**Your objective:** Go through the data below and count every line that has the word "chevron". Return only the count.

**Data extracted from a collection:**
════
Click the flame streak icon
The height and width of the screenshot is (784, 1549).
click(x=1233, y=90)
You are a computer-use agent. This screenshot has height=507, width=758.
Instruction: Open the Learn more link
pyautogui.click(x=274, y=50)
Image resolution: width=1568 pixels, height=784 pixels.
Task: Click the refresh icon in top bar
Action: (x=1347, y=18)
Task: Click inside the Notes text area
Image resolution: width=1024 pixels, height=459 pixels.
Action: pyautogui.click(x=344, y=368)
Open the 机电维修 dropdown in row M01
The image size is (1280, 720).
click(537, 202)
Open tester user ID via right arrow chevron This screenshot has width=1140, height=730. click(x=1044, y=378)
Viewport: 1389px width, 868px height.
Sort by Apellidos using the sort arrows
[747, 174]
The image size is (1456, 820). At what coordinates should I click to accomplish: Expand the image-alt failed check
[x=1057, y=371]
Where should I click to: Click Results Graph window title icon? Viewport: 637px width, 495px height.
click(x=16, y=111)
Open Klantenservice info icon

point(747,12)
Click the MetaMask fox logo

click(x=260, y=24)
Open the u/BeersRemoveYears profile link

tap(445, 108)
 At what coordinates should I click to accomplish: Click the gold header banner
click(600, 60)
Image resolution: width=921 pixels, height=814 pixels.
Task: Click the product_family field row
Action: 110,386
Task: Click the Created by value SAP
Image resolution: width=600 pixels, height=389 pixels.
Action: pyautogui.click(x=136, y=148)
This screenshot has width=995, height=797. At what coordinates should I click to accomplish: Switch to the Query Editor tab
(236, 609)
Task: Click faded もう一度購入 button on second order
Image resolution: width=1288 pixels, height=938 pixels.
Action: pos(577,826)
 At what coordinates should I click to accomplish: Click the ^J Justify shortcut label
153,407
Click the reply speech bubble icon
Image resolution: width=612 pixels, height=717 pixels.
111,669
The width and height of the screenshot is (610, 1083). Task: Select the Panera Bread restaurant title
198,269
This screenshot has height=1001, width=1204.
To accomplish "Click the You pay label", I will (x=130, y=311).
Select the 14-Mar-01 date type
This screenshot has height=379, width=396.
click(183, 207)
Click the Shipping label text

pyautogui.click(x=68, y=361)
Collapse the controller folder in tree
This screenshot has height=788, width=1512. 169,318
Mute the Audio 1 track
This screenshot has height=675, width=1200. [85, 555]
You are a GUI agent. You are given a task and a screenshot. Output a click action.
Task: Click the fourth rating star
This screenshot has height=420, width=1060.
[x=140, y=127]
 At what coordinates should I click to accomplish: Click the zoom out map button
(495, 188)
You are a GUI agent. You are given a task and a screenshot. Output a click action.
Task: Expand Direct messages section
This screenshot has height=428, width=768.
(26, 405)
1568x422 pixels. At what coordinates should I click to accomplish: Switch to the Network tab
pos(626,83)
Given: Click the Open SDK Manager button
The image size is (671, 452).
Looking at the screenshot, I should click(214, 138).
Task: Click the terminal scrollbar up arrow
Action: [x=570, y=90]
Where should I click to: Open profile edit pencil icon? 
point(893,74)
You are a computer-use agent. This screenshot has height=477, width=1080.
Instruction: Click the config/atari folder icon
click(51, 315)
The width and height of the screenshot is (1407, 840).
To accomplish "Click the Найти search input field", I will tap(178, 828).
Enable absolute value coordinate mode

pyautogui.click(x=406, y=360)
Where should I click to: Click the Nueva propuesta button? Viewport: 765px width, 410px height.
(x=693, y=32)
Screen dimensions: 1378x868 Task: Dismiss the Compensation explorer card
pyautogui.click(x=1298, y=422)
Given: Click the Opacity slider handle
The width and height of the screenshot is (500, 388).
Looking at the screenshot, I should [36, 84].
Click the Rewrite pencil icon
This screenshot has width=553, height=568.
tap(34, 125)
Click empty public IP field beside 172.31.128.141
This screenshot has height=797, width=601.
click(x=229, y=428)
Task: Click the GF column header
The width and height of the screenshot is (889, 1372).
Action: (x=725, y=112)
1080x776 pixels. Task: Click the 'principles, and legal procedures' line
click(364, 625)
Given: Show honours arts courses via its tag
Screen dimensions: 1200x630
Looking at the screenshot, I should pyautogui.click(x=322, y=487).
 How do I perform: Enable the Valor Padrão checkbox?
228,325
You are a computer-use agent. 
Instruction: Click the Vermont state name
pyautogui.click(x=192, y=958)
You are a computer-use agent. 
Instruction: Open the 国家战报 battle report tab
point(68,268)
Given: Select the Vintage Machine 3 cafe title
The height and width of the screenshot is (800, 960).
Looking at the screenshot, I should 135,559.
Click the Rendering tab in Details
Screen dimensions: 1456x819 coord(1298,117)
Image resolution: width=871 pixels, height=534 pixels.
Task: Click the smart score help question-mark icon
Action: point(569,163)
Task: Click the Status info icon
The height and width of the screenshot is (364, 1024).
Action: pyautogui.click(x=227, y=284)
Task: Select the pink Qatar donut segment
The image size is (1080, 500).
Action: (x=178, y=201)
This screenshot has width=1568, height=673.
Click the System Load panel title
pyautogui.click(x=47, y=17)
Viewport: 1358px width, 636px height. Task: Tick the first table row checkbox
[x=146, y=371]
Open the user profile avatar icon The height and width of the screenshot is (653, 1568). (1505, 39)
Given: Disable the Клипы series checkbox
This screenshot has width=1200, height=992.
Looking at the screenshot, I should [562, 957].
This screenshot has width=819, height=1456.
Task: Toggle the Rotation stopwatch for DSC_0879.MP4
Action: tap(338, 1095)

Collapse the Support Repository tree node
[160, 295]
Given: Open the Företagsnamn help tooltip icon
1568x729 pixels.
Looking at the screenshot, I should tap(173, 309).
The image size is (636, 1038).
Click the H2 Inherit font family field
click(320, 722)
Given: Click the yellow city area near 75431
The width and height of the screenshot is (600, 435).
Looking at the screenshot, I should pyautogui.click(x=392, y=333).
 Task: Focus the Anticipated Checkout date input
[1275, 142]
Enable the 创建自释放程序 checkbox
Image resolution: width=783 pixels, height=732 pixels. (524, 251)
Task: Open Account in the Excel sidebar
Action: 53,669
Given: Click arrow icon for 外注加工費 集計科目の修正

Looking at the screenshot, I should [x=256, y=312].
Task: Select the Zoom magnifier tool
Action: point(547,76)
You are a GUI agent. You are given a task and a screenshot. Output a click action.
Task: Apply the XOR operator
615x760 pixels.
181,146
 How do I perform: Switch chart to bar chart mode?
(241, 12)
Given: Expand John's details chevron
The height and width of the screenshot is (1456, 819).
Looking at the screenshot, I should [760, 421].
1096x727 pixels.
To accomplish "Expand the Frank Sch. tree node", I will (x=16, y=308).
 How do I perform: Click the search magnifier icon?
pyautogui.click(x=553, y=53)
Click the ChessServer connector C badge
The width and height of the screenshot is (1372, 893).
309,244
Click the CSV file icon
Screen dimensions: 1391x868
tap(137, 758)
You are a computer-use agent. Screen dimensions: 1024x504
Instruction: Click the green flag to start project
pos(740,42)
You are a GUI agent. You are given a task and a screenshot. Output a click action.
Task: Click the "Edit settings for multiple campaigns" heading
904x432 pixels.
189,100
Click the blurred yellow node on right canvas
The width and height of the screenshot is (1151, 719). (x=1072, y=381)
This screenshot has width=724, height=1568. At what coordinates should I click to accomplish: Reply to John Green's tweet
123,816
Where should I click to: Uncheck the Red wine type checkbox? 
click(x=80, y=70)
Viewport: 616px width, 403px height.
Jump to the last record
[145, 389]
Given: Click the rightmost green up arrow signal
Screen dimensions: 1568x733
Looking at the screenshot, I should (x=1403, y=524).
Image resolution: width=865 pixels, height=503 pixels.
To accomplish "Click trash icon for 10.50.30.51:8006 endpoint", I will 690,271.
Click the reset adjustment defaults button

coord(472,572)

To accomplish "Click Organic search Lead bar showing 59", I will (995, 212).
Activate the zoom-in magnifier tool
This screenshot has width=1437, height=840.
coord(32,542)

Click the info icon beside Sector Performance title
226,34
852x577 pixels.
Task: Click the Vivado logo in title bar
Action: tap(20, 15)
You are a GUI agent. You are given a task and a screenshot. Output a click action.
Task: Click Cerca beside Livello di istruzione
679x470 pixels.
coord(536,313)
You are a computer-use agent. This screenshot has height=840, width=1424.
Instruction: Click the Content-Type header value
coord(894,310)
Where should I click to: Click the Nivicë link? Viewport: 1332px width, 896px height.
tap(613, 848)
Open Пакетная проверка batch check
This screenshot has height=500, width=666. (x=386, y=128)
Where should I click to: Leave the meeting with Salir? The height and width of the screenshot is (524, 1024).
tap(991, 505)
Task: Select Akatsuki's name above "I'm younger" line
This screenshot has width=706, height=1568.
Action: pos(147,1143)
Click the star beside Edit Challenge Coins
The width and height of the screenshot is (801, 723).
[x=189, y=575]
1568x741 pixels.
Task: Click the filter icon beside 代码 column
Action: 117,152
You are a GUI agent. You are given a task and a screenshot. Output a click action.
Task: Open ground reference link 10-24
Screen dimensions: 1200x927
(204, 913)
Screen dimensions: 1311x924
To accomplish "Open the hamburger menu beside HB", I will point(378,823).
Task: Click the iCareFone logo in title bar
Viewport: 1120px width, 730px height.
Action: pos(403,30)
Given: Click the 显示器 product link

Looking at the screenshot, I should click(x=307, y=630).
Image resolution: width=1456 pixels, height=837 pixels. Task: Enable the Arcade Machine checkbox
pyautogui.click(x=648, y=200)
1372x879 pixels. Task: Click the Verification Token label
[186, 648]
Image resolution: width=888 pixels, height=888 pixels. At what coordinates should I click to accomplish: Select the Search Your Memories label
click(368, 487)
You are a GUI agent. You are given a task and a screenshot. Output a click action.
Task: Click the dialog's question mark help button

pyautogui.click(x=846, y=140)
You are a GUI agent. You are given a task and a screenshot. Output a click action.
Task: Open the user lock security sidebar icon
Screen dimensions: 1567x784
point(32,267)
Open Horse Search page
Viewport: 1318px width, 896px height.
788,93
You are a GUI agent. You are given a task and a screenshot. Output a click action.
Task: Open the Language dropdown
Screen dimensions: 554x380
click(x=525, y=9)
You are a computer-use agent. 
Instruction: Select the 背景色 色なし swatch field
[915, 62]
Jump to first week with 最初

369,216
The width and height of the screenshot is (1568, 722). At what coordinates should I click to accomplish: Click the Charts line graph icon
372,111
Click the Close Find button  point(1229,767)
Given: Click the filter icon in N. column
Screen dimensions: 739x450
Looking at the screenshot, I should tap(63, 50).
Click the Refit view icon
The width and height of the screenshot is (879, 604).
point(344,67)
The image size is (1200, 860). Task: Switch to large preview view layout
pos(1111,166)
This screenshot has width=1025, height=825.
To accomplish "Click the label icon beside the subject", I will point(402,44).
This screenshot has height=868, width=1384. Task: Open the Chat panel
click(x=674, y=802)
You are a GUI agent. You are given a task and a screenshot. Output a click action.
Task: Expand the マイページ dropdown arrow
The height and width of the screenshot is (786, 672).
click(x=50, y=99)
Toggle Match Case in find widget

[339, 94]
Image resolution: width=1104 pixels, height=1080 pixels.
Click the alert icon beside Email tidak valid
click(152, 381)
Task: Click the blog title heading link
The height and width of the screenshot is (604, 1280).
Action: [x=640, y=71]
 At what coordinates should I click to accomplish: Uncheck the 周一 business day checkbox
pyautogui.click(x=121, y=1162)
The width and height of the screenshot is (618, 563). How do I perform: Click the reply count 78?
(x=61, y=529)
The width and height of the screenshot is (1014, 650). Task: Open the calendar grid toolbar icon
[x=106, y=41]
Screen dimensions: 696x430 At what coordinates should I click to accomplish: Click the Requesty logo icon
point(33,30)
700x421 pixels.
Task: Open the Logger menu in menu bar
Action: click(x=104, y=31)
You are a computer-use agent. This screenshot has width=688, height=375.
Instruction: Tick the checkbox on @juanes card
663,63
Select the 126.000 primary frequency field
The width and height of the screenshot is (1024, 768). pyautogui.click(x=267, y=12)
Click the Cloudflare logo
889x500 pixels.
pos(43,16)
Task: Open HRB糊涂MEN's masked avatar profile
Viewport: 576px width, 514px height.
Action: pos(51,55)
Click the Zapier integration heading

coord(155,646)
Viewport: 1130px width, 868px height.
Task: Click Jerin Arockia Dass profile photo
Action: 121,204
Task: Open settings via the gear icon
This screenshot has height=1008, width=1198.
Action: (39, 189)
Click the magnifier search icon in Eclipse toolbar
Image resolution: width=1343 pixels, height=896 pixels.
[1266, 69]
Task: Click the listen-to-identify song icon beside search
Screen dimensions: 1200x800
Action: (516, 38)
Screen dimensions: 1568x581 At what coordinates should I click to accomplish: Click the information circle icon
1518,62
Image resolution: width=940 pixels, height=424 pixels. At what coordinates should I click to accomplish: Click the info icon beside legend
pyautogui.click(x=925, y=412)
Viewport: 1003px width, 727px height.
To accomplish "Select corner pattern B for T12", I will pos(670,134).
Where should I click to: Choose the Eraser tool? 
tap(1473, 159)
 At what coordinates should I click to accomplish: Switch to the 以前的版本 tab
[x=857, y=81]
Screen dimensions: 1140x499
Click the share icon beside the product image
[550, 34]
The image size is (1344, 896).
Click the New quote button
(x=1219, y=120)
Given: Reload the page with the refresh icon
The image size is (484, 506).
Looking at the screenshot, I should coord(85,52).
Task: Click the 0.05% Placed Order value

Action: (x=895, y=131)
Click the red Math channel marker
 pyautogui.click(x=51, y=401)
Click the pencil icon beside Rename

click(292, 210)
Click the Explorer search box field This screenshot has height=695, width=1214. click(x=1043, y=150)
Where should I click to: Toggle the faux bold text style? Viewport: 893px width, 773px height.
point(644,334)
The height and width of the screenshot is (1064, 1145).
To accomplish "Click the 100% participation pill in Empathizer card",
════
**Solution for this task:** 2